In response to the Protestant agenda of converting Catholic youths, Catholics began building
orphanages exclusively for Catholics. Protestants did likewise for Protestants, as did Jews for
Jewish kids. Orphanages of all cultural and religious orientation sprang up throughout America. By the 1900s, there were about 1,000 orphanages and institutions serving orphaned, dependent and delinquent youth.
But liberal reformers began to criticize orphanages as “regimented institutions that destroyed individuality.” This initial wave of de-institutionalization sentiment grew out of a new social and political movement called the “Progressive Movement.” Theodore Roosevelt, Jane Addams, Theodore Dreiser and other social reformers did not believe in placing children in institutional care.
On January 25, 1909, President Theodore Roosevelt held a conference to discuss the welfare of “children who are destitute and neglected but not delinquent.” The nearly 200 social workers and activists in attendance declared that the best method of caring for dependent youth was at home or in an alternative family; orphanages and other children’s institutions were a last resort.
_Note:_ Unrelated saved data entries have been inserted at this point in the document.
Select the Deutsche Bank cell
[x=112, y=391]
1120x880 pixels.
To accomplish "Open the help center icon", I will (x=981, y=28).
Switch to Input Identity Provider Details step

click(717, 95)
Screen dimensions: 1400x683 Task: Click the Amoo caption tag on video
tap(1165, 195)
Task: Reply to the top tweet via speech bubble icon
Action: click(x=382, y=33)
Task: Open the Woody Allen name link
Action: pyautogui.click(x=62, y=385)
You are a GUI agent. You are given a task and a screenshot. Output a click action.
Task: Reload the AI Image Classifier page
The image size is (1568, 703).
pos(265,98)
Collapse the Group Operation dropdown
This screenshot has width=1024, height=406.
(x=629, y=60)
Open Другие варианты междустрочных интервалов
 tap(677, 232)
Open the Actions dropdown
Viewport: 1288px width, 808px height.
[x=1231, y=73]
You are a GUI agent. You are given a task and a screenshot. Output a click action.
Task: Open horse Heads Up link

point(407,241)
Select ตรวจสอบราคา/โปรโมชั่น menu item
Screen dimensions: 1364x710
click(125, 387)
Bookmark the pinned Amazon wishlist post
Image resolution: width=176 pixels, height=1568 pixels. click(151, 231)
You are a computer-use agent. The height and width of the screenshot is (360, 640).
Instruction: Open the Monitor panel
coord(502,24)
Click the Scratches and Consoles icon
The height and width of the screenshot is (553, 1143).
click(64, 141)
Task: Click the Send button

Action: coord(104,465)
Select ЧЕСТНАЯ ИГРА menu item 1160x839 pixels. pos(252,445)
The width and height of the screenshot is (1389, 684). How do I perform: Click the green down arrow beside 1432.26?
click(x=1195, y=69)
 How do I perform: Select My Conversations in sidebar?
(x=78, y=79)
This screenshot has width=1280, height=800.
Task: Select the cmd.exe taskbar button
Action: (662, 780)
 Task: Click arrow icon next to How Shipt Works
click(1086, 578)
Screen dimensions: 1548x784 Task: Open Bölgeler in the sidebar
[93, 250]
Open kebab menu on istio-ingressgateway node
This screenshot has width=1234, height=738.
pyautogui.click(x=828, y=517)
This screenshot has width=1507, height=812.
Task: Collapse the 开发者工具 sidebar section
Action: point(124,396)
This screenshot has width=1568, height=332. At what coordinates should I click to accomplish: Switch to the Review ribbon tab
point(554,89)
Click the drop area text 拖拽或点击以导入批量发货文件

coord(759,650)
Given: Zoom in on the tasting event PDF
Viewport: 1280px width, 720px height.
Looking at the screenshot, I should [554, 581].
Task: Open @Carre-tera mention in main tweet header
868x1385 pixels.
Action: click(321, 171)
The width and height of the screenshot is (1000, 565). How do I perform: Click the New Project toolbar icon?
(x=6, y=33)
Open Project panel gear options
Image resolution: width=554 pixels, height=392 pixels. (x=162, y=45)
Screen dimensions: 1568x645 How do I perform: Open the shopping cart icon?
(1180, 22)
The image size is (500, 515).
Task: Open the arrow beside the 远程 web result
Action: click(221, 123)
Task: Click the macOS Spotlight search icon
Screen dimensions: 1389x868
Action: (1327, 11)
To our knowledge, only one of the conference participants had lived in out-of-home care. But
that did not matter to the Progressive Movement. It had a much broader mission. It would
advance its political agenda of developing a government-run social welfare system similar to that of Europe by first attacking the plight of orphaned and dependent children.
After all, who could criticize a system of care that seemed to make life better for America’s least fortunate and vulnerable citizens? Socially acceptable phrases like “foster child,” “foster parent,” “foster family” and “foster care” replaced the negative terms associated with Charles Dickens: “orphan” and “orphanage.”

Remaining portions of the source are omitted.